IT story

파이썬에서 파일의 MIME 유형을 찾는 방법은 무엇입니까?

hot-time 2020. 5. 25. 08:08

파이썬에서 파일의 MIME 유형을 찾는 방법은 무엇입니까?

예를 들어 BLOB와 같은 곳에 여러 파일을 저장하려고한다고 가정 해 봅시다. 웹 페이지를 통해 이러한 파일을 정리하고 클라이언트가 올바른 응용 프로그램 / 뷰어를 자동으로 열도록한다고 가정하겠습니다.

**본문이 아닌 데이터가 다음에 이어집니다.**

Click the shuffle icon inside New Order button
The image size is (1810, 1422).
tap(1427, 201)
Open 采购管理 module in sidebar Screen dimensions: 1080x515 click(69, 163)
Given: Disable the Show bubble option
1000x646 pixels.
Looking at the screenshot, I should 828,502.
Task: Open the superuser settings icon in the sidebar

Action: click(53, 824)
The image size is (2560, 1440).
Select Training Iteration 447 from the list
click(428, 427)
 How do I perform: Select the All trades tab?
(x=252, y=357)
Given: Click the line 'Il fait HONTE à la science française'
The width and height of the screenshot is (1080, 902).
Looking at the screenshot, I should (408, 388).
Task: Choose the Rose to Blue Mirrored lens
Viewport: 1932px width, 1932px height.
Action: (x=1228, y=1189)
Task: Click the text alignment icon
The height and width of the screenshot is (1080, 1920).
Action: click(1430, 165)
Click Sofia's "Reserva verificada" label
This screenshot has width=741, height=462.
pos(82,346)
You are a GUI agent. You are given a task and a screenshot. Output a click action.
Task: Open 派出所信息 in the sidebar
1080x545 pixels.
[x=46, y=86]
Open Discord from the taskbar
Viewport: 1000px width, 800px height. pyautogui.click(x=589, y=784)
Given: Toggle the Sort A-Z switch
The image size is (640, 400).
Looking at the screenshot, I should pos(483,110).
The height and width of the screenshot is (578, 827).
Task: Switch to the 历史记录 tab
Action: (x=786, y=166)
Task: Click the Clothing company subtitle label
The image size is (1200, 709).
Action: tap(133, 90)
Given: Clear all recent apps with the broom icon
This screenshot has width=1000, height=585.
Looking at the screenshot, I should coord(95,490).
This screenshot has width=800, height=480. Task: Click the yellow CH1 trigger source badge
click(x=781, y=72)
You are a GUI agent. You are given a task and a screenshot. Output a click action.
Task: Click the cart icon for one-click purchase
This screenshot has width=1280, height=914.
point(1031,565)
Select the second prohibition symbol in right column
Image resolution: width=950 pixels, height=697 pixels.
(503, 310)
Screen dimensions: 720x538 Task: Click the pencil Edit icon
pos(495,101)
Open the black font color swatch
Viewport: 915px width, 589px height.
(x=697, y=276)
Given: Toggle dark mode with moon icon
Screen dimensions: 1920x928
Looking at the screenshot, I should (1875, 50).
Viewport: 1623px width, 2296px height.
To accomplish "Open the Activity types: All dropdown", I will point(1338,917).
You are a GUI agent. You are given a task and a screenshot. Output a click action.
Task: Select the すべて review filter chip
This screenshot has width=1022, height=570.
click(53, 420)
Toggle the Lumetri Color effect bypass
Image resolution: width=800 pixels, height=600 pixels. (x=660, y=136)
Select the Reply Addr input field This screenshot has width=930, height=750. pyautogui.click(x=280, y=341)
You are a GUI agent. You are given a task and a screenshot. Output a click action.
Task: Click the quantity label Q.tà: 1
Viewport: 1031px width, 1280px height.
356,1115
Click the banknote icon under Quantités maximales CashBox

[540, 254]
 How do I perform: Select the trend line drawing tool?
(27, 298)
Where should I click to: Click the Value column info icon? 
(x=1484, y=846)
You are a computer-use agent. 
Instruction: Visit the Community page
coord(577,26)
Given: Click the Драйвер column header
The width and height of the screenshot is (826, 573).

가정 : 브라우저는 HTTP 응답에서 mime-type (content-type?) 헤더가 사용할 애플리케이션 / 뷰어를 파악합니다.

해당 가정을 기반으로 파일의 바이트 외에도 MIME 유형을 저장하려고합니다.

파일의 MIME 유형을 어떻게 찾을 수 있습니까? 저는 현재 Mac에 있지만 Windows에서도 작동합니다.

파일을 웹 페이지에 게시 할 때 브라우저가이 정보를 추가합니까?

이 정보를 찾기위한 깔끔한 파이썬 라이브러리가 있습니까? WebService 또는 다운로드 가능한 데이터베이스입니까?

toivotuo가 제안한 python-magic 방법은 구식입니다. Python-magic의 현재 트렁크는 Github에 있으며 MIME 유형을 찾는 readme를 기반으로 다음과 같이 수행됩니다.

# For MIME types
>>> import magic
>>> mime = magic.Magic(mime=True)
>>> mime.from_file("testdata/test.pdf")
'application/pdf'
>>>

표준 라이브러리 의 mimetypes 모듈 은 파일 확장자에서 MIME 유형을 결정 / 추측합니다.

사용자가 파일을 업로드하는 경우 HTTP 게시물에는 데이터와 함께 파일의 MIME 유형이 포함됩니다. 예를 들어 Django는이 데이터를 UploadedFile 객체 의 속성으로 사용할 수있게 합니다.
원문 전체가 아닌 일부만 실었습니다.